» Text for analysis:
+ + + +

This is particularly the case in India, where fixed-line broadband penetration rates are very low, and most of the population relies on their cellular connections for data connectivity: The country has more than 771 million mobile broadband connections (accounting for about three-quarters of all cellular connections) but fewer than 30 million fixed and fixed wireless broadband connections.
Estimates vary, but it’s generally accepted that in many territories across the world, the rise in video streaming will necessitate extra network investment that, according to many in the telecom sector (in particular the GSMA), should be in part paid for by the likes of Amazon, Apple, Facebook, Google and Netflix given that they are allegedly chiefly responsible for driving the growing streaming traffic volumes.
While many observers believe this argument is more than a little threadbare – after all, users pay handsomely for those broadband access services – many telco insiders appear to believe it does no harm to doggedly keep asking for capex contributions from the so-called big tech companies and plead unfairness (on the basis that future contentious issues might go their way if there are lost causes in the rear-view mirror).
But what is the true consumption picture behind all the lobbying? What’s the evidence that a concerted streaming tsunami really is on the way? Will 5G traffic be 90% video streams by 2028 as was widely forecast in 2019?

+ + + +

» Recorded data:

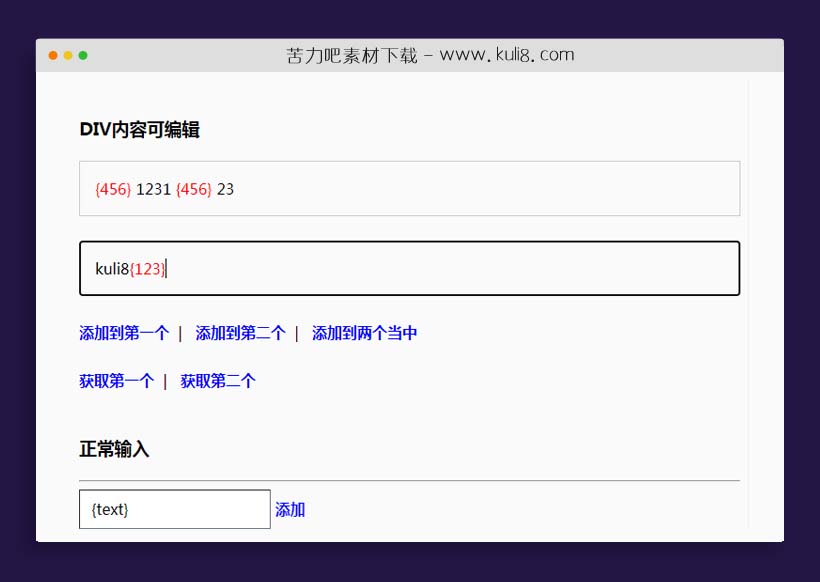
Task: Click the 添加到第二个 link
Action: click(x=238, y=333)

+ + + +

» Check your understanding:
• 1. Name every company the passage on streaming traffic and telecom investment mentions as being asked to help pay for network expansion.
• 2. From the passage on streaming traffic and telecom investment, reproduce everything from "Estimates vary, but" down to "the rear-view mirror).".

» Answer list:
• 1. Amazon, Apple, Facebook, Google, Netflix

• 2.
Estimates vary, but it’s generally accepted that in many territories across the world, the rise in video streaming will necessitate extra network investment that, according to many in the telecom sector (in particular the GSMA), should be in part paid for by the likes of Amazon, Apple, Facebook, Google and Netflix given that they are allegedly chiefly responsible for driving the growing streaming traffic volumes.
While many observers believe this argument is more than a little threadbare – after all, users pay handsomely for those broadband access services – many telco insiders appear to believe it does no harm to doggedly keep asking for capex contributions from the so-called big tech companies and plead unfairness (on the basis that future contentious issues might go their way if there are lost causes in the rear-view mirror).